If you want to use ml-intern as a CLI tool with local models (the original use case):

```bash
# Install the agent CLI
pip install -e .

# Run with local model
ml-intern --model ollama/llama3.1 "Write a Python function to sort a list"

# With local overrides
OLLAMA_API_BASE=http://localhost:11434/v1 ml-intern \
  --model ollama/llama3.1 \
  --yolo \
  "Create a FastAPI app with Redis caching"
```

---

## Hardware Requirements by Backend

| Backend | Min GPU | Recommended GPU | RAM | Notes |
|---------|---------|----------------|-----|-------|
| Ollama (7B) | None (CPU) | 8GB VRAM | 16GB | Best ease-of-use |
| Ollama (70B) | 48GB VRAM | 80GB (A100) | 128GB | Q4 quantization helps |
| LM Studio | None (CPU) | 8GB+ VRAM | 16GB | Great GUI for exploration |
| vLLM (7B) | 16GB VRAM | 24GB (3090/A10G) | 32GB | Highest throughput |
| vLLM (70B) | 80GB VRAM | 2x A100 | 256GB | tensor_parallel required |
| llama.cpp | None (CPU) | Any | 8GB | Best for CPU-only |
| MLX (Mac) | Apple Silicon | M3 Max 36GB | 32GB | Native Apple GPU |
| NVIDIA NIM | 24GB+ | A100/H100 | 64GB | Enterprise support |

---

## Troubleshooting

### "Connection refused" to local LLM

Docker containers can't reach `localhost` on the host.
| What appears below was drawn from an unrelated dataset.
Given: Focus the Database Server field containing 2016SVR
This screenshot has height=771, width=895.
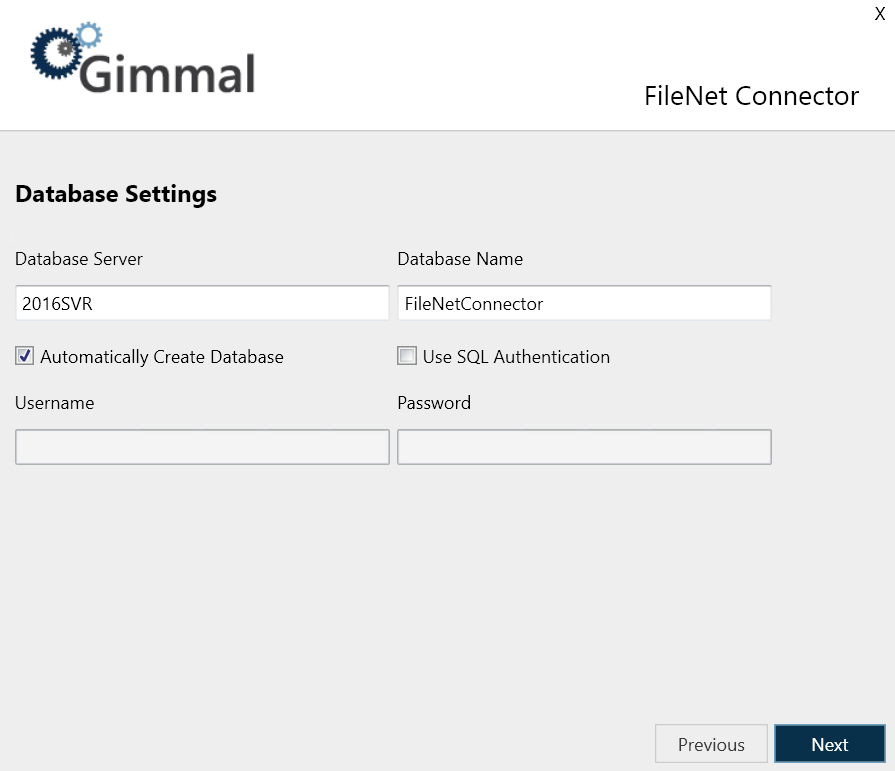Looking at the screenshot, I should (202, 303).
Use:
- **Mac/Windows**: `host.docker.internal` (already in default `.env`)
- **Linux**: Your machine's LAN IP, e.g., `192.168.1.5`
- **All platforms**: Put the LLM server in Docker Compose too

### Ollama in Docker Compose

Add to `docker-compose.yml`:
```yaml
  ollama:
    image: ollama/ollama
    volumes:
      - ollama:/root/.ollama
    ports:
      - "11434:11434"
```
Then set `OLLAMA_API_BASE=http://ollama:11434/v1` (internal Docker DNS).
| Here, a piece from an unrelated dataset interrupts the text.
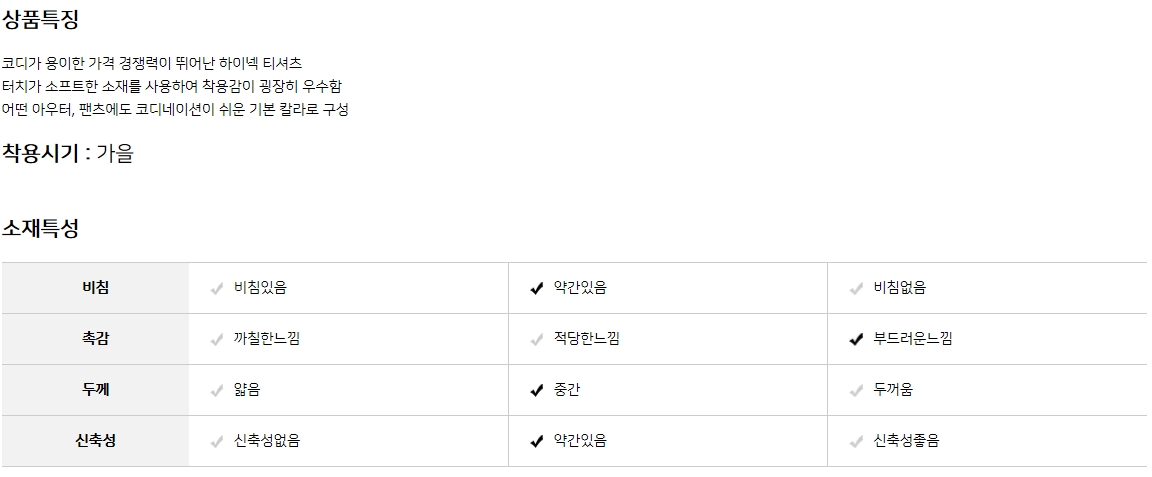The height and width of the screenshot is (477, 1152).
Task: Click the gray checkmark next to 비침없음
Action: pyautogui.click(x=856, y=289)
### "Rate limit exceeded" immediately

The default RPM is 40. For local models with no actual limit, increase it:
```env
DEFAULT_RPM_LIMIT=1000
```

### PostgreSQL connection failed

```bash
# Check if Postgres is running
docker ps | grep postgres

# Check logs
docker logs ml-intern-postgres-1

# Reset database
docker-compose down -v  # WARNING: deletes all data
docker-compose up -d postgres
```

### Grafana shows "No data"

Prometheus needs time to scrape. Wait 30 seconds, or check:
```bash
curl http://localhost:9090/api/v1/targets
```

### Slow first response

Local models load into VRAM/RAM on first request. Subsequent requests are fast. Use Redis caching (enabled by default) to skip LLM calls for repeated prompts.

---

## File Structure (Local Copy)

```
ml-intern/
├── production/
│   ├── docker-compose.yml      # Full stack
│   ├── Dockerfile.prod         # API + worker image
│   ├── production_server.py   # FastAPI app
│   ├── worker.py              # Background tasks
│   ├── init.sql               # DB schema
│   ├── nginx.conf             # Load balancer config
│   ├── prometheus.yml         # Metrics collection
│   ├── requirements.prod.txt  # Python deps
│   ├── .env.example           # Configuration template
│   ├── grafana/               # Dashboards
│   ├── k8s/                   # Kubernetes manifests
│   ├── helm/                  # Helm charts
│   └── tests/                 # Integration + load tests
└── agent/                     # Original ml-intern agent code
```

---

## Next Steps

1. **Load test your setup**: `locust -f production/tests/load_test.py --host http://localhost`
2. **Add cloud fallback**: Set `GROQ_API_KEY` or `OPENAI_API_KEY` for when local model is overloaded
3. **Monitor costs**: Even local models use electricity — Grafana tracks request volume
4. **Scale horizontally**: `docker-compose up -d --scale api=4`

---

## No Internet Required

Once models are downloaded and Docker images are cached, the entire stack runs **offline**:
- Local LLM (Ollama, LM Studio, etc.) — no network
- Redis, PostgreSQL, Nginx — local containers
- Prometheus + Grafana — local containers
- The only outbound calls are to the LLM API on localhost

Perfect for air-gapped environments or private data processing.